[Okuma Parçası]:
○ ○ ○

Ortak Soruna, Ortak Çözüm Çağrısı Yapılmalı

Yaşadığımız coğrafyanın kültürel zenginliği ve çeşitliliği dikkate alınarak yeri doldurulamaz kültürel ve doğal mirasımızın olası risklere karşı dayanıklı hale getirilmesi için başta Tarihi Kentler Birliği ve ÇEKÜL Vakfına öncülük rolü düşüyor. “Sorun ortaksa, çözüme de herkes ortak olmalı” yaklaşımıyla kamu, özel ve sivil kesim işbirliğiyle bir “manifesto” hazırlanmalı. Manifesto, savunmasız ve yeri doldurulamaz mirasımızın risklere karşı dayanıklı olması için aşağıdaki temel ilkeleri içeren bir yol haritası niteliğinde olmalı.

  1. İttifak: Kültürel mirasın dayanıklılığının artırılması için uluslararası ve ulusal kurum ve kuruluşlar ile disiplinlerarası işbirliği ortamları yaratılmalı, deneyimlerden yararlanmalı.
  2. Platform/Ağ: Risk tanımlama, risk azaltma, afet sonrası kurtarma ve kültürel mirasın korunması konusunda eğitilmiş uzmanlardan oluşan platformlar kurulmalı ve eko sistem ağları oluşturulmalı.
  3. Süreç Tasarımı: Mirasın risklere karşı dayanıklılığı süreci katılımcı ortamlarda tasarlanmalı. Tasarım düşüncesi yaklaşımı ile sorunlar tespit edilmeli, çözümler geliştirilmeli.
  4. Veri Tabanı: Yeri doldurulamaz somut ve somut olmayan mirasla ilgili verilerin dijital ortamda toplanması için standartlar oluşturulmalı, veriler açık kaynak olarak paylaşıma açılmalı ve bütçeler oluşturulmalı.
  5. Risk Etki Değerlendirilmesi: Mirasa yönelik olası risklerin önceden tespiti yapılmalı ve risklerin azaltılması için program ve projeler geliştirilmeli. Risk Etki Değerlendirilmesi raporları yasal zorunluluk haline getirilmeli.
  6. Çağrılar: Risklerin yarattığı ekonomik ve toplumsal kırılganlıkların azaltılması için dayanışma çağrıları yapılmalı ve katılımcı kampanyalar düzenlenmeli.
  7. Eğitim: Risk yönetimi konusunda özellikle yerel kapasitenin artırılması bilinçlendirme ve bilgilendirme çalışmaları yaygınlaşmalı.
  8. Rehber: Risklerin türlerine göre hazırlanacak eylem planları için rehberler hazırlanmalı.
  9. Risk Yönetim Planı: Afet öncesi ve sonrası süreçleri ele alan risk yönetim planları hazırlanmalı, tarafların rolleri ve sorumlulukları belirlenmeli.

○ ○ ○

[Giriş Verileri]:
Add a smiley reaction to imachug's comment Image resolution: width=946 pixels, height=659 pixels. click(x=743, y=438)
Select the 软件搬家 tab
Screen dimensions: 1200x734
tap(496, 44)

○ ○ ○

[Alıştırma Yönergeleri]:
[a] Okuma parçasından yararlanarak şu soruları yanıtlayın:
(i) Mirası risklere karşı dayanıklı hale getirmede öncülük rolü başta hangi iki kuruluşa düşüyor?
(ii) Hangi raporların yasal zorunluluk haline getirilmesi öneriliyor?
(iii) Risk yönetim planlarında tarafların neyinin belirlenmesi gerekiyor?
[b] Okuma parçasında dayanışma çağrıları yapılması ve katılımcı kampanyalar düzenlenmesi hangi amaçla öneriliyor? En fazla üç cümleyle açıklayın.
Yanıtlarınızı yalnızca okuma parçasına dayandırın.

[Alıştırma Sonuçları]:
[a]
(i) Tarihi Kentler Birliği ve ÇEKÜL Vakfı.
(ii) Risk Etki Değerlendirilmesi raporları.
(iii) Rolleri ve sorumlulukları.

[b] Dayanışma çağrıları ve katılımcı kampanyalar, risklerin yarattığı ekonomik ve toplumsal kırılganlıkları azaltmak amacıyla öneriliyor.